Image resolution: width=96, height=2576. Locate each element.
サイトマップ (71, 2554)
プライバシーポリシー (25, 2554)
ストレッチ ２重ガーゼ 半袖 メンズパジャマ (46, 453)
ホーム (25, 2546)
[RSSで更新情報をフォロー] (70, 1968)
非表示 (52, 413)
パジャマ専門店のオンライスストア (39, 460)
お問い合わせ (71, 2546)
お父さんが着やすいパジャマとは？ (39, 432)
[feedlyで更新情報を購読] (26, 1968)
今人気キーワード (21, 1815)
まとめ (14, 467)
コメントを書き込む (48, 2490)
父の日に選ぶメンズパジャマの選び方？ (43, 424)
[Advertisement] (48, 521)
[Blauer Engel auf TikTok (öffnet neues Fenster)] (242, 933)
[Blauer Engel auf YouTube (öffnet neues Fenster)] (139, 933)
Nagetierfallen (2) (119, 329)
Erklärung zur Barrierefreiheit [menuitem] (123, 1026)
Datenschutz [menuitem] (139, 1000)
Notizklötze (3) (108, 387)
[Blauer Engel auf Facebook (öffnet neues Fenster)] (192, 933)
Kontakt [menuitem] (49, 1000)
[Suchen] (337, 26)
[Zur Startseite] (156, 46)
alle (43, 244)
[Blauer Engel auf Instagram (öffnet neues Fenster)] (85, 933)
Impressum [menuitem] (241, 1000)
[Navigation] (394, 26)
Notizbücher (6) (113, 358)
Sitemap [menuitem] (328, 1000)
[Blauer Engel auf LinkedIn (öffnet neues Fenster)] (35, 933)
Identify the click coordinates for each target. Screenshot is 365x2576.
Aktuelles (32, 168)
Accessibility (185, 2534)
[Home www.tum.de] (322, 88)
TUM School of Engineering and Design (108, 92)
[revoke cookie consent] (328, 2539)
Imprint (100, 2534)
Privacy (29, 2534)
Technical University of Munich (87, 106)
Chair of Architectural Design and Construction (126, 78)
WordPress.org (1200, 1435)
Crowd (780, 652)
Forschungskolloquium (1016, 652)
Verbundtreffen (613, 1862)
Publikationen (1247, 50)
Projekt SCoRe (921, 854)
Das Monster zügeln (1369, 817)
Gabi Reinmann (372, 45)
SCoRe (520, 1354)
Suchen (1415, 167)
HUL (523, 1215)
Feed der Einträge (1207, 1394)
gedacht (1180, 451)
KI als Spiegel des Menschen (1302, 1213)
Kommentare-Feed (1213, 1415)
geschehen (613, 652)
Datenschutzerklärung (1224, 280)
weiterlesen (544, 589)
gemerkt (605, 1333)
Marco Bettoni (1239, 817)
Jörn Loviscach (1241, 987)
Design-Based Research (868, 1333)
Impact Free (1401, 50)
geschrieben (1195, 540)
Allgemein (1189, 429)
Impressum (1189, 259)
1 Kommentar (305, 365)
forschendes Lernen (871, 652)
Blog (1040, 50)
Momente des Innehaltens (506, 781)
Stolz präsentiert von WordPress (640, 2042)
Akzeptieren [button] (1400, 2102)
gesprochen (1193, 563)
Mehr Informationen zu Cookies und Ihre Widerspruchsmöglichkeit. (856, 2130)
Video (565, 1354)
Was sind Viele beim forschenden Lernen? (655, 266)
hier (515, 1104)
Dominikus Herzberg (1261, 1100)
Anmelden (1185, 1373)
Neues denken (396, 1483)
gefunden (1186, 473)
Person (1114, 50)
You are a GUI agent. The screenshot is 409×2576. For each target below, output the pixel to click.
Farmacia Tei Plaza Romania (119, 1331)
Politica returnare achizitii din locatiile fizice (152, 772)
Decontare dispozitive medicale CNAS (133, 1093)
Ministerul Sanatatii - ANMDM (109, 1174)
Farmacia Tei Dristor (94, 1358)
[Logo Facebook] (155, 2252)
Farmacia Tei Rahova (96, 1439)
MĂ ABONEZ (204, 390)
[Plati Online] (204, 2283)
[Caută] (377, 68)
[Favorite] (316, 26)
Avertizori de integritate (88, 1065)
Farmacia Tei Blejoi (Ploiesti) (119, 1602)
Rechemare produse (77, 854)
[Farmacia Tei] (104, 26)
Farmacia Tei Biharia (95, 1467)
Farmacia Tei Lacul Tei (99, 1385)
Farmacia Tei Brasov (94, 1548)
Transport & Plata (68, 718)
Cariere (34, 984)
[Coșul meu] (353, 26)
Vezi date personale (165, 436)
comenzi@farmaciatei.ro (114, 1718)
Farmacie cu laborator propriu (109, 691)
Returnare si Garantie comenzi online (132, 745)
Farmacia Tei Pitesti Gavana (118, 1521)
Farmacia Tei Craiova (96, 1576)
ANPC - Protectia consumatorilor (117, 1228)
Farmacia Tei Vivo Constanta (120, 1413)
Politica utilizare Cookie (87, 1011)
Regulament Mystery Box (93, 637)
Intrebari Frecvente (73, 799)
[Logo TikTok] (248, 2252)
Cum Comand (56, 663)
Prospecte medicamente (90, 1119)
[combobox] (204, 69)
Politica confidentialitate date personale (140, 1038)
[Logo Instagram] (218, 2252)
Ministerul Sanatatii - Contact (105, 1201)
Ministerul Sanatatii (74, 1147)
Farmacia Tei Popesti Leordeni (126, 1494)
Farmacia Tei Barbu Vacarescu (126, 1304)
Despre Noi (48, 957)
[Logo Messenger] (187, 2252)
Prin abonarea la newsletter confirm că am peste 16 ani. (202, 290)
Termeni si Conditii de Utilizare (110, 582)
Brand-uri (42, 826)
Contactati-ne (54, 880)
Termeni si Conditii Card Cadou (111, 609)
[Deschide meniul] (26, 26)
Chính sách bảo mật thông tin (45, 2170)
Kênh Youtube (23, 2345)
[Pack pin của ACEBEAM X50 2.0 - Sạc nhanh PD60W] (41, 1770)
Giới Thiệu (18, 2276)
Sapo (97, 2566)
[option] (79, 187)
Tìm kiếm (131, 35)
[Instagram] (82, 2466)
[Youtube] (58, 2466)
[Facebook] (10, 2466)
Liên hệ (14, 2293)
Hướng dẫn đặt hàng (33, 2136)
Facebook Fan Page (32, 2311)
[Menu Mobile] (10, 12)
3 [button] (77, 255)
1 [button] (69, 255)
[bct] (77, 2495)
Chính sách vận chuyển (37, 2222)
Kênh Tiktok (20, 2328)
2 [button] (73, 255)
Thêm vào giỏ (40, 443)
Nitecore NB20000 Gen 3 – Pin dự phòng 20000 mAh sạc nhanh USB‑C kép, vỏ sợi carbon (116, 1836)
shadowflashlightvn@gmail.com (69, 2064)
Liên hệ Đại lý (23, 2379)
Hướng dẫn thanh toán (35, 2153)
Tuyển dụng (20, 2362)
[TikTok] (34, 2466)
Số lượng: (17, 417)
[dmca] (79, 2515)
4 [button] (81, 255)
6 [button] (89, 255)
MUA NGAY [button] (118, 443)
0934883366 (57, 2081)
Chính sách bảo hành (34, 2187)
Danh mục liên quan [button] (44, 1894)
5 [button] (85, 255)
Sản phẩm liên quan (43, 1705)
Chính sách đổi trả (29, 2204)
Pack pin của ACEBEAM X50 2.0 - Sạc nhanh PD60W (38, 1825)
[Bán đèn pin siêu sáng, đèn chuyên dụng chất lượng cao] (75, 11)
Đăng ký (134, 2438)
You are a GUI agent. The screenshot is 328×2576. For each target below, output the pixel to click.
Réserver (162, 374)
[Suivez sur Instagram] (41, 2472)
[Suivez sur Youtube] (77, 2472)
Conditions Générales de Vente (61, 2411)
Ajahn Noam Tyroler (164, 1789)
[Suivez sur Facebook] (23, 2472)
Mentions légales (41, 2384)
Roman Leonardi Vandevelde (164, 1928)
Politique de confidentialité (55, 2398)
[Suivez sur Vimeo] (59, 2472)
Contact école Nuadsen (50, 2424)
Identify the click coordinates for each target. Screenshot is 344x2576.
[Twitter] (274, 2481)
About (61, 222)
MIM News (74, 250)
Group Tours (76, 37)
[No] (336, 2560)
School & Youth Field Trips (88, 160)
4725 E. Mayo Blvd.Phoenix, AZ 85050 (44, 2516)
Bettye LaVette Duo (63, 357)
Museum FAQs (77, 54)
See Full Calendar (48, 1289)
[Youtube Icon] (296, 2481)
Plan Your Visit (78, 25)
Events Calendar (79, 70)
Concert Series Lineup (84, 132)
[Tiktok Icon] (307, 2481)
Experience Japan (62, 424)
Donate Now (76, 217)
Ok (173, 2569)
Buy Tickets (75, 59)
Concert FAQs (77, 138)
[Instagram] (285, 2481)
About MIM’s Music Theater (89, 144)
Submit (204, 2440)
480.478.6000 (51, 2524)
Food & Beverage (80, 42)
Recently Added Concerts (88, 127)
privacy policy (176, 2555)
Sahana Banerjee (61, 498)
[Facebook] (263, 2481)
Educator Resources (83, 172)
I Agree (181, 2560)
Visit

§ **Task to carry out**
Everything in the material above from the line that has "[Youtube] (58, 2466)" through the line that has "Đăng ký (134, 2438)" must be duplicated exactly, with no other lines given.

§ **Solution for this task**
[Youtube] (58, 2466)
[Facebook] (10, 2466)
Liên hệ (14, 2293)
Hướng dẫn đặt hàng (33, 2136)
Facebook Fan Page (32, 2311)
[Menu Mobile] (10, 12)
3 [button] (77, 255)
1 [button] (69, 255)
[bct] (77, 2495)
Chính sách vận chuyển (37, 2222)
Kênh Tiktok (20, 2328)
2 [button] (73, 255)
Thêm vào giỏ (40, 443)
Nitecore NB20000 Gen 3 – Pin dự phòng 20000 mAh sạc nhanh USB‑C kép, vỏ sợi carbon (116, 1836)
shadowflashlightvn@gmail.com (69, 2064)
Liên hệ Đại lý (23, 2379)
Hướng dẫn thanh toán (35, 2153)
Tuyển dụng (20, 2362)
[TikTok] (34, 2466)
Số lượng: (17, 417)
[dmca] (79, 2515)
4 [button] (81, 255)
6 [button] (89, 255)
MUA NGAY [button] (118, 443)
0934883366 (57, 2081)
Chính sách bảo hành (34, 2187)
Danh mục liên quan [button] (44, 1894)
5 [button] (85, 255)
Sản phẩm liên quan (43, 1705)
Chính sách đổi trả (29, 2204)
Pack pin của ACEBEAM X50 2.0 - Sạc nhanh PD60W (38, 1825)
[Bán đèn pin siêu sáng, đèn chuyên dụng chất lượng cao] (75, 11)
Đăng ký (134, 2438)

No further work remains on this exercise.